### To do
Copy the listing from the line with "Image resolution: width=2038" through the end of the listing, swapping "magnifier" for "magnifying glass" and leaving everything else as it is.

___ The input

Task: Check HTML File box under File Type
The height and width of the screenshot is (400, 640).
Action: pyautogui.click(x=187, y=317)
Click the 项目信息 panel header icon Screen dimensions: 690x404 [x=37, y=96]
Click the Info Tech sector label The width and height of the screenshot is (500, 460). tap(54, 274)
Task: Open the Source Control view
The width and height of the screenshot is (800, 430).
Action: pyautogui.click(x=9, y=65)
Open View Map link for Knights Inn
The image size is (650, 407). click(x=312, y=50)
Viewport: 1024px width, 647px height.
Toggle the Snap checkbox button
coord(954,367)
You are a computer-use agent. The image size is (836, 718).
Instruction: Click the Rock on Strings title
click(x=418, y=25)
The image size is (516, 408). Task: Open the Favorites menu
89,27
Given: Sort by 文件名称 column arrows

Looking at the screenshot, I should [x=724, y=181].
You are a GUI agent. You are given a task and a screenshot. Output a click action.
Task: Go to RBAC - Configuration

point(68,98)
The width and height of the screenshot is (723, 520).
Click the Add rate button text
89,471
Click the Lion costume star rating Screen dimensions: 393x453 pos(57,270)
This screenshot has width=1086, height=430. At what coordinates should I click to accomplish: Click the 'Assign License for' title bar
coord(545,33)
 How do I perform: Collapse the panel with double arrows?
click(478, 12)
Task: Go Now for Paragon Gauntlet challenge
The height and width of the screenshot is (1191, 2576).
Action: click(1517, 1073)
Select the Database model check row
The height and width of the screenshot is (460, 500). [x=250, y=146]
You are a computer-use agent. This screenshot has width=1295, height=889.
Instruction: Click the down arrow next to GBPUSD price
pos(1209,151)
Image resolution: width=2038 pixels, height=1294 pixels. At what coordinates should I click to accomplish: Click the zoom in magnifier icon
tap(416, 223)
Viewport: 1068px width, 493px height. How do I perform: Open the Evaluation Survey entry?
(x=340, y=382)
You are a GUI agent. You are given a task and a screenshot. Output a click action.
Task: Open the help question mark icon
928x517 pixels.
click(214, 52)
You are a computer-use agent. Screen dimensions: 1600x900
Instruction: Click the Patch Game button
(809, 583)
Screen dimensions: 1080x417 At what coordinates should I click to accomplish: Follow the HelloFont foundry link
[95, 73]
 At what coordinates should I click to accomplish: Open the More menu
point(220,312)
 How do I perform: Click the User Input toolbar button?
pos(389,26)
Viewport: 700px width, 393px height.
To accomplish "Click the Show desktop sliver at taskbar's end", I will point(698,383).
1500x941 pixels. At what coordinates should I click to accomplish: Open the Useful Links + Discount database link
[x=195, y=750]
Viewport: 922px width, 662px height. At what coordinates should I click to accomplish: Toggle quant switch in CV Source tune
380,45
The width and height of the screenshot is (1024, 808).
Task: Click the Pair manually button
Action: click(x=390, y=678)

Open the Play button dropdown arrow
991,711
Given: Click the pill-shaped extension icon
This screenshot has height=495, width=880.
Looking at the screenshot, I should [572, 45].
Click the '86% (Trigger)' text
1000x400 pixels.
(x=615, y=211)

______

### Task output
Image resolution: width=2038 pixels, height=1294 pixels. At what coordinates should I click to accomplish: Click the zoom in magnifying glass icon
tap(416, 223)
Viewport: 1068px width, 493px height. How do I perform: Open the Evaluation Survey entry?
(x=340, y=382)
You are a GUI agent. You are given a task and a screenshot. Output a click action.
Task: Open the help question mark icon
928x517 pixels.
click(214, 52)
You are a computer-use agent. Screen dimensions: 1600x900
Instruction: Click the Patch Game button
(809, 583)
Screen dimensions: 1080x417 At what coordinates should I click to accomplish: Follow the HelloFont foundry link
[95, 73]
 At what coordinates should I click to accomplish: Open the More menu
point(220,312)
 How do I perform: Click the User Input toolbar button?
pos(389,26)
Viewport: 700px width, 393px height.
To accomplish "Click the Show desktop sliver at taskbar's end", I will point(698,383).
1500x941 pixels. At what coordinates should I click to accomplish: Open the Useful Links + Discount database link
[x=195, y=750]
Viewport: 922px width, 662px height. At what coordinates should I click to accomplish: Toggle quant switch in CV Source tune
380,45
The width and height of the screenshot is (1024, 808).
Task: Click the Pair manually button
Action: click(x=390, y=678)

Open the Play button dropdown arrow
991,711
Given: Click the pill-shaped extension icon
This screenshot has height=495, width=880.
Looking at the screenshot, I should [572, 45].
Click the '86% (Trigger)' text
1000x400 pixels.
(x=615, y=211)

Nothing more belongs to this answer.